Input records section start
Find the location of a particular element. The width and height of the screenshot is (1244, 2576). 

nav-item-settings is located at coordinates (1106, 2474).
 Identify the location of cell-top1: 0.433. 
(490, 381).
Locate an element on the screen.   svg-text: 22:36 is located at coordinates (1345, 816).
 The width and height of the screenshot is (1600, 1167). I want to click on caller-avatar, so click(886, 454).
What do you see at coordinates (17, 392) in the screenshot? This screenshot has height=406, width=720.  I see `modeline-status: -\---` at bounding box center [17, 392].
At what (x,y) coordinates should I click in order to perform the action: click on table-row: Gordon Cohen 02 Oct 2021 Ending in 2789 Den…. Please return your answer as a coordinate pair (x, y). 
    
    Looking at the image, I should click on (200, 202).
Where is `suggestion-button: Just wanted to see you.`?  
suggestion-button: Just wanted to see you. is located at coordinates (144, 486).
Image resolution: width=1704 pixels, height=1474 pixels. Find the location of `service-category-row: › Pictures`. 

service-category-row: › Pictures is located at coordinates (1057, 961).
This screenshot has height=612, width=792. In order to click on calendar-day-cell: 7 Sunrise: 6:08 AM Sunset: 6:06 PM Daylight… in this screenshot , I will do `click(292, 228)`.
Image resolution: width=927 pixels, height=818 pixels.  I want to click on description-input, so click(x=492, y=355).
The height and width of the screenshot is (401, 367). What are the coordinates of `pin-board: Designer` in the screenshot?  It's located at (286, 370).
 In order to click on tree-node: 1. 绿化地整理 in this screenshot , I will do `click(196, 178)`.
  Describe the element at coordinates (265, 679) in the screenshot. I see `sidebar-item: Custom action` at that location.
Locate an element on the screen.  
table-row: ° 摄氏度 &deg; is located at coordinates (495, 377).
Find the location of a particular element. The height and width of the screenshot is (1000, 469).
Input records section end
#### [Work task]
Present every line of the entries above as a Markdown table with the columns "Row" and "Line", numbering the rows in order and skipping blank lines.

#### [Expected answer]
| Row | Line |
|---|---|
| 1 | Find the location of a particular element. The width and height of the screenshot is (1244, 2576).  |
| 2 | nav-item-settings is located at coordinates (1106, 2474). |
| 3 |  Identify the location of cell-top1: 0.433.  |
| 4 | (490, 381). |
| 5 | Locate an element on the screen.   svg-text: 22:36 is located at coordinates (1345, 816). |
| 6 |  The width and height of the screenshot is (1600, 1167). I want to click on caller-avatar, so click(886, 454). |
| 7 | What do you see at coordinates (17, 392) in the screenshot? This screenshot has height=406, width=720.  I see `modeline-status: -\---` at bounding box center [17, 392]. |
| 8 | At what (x,y) coordinates should I click in order to perform the action: click on table-row: Gordon Cohen 02 Oct 2021 Ending in 2789 Den…. Please return your answer as a coordinate pair (x, y).  |
| 9 |     Looking at the image, I should click on (200, 202). |
| 10 | Where is `suggestion-button: Just wanted to see you.`?   |
| 11 | suggestion-button: Just wanted to see you. is located at coordinates (144, 486). |
| 12 | Image resolution: width=1704 pixels, height=1474 pixels. Find the location of `service-category-row: › Pictures`.  |
| 13 | service-category-row: › Pictures is located at coordinates (1057, 961). |
| 14 | This screenshot has height=612, width=792. In order to click on calendar-day-cell: 7 Sunrise: 6:08 AM Sunset: 6:06 PM Daylight… in this screenshot , I will do `click(292, 228)`. |
| 15 | Image resolution: width=927 pixels, height=818 pixels.  I want to click on description-input, so click(x=492, y=355). |
| 16 | The height and width of the screenshot is (401, 367). What are the coordinates of `pin-board: Designer` in the screenshot?  It's located at (286, 370). |
| 17 |  In order to click on tree-node: 1. 绿化地整理 in this screenshot , I will do `click(196, 178)`. |
| 18 |   Describe the element at coordinates (265, 679) in the screenshot. I see `sidebar-item: Custom action` at that location. |
| 19 | Locate an element on the screen.   |
| 20 | table-row: ° 摄氏度 &deg; is located at coordinates (495, 377). |
| 21 | Find the location of a particular element. The height and width of the screenshot is (1000, 469). |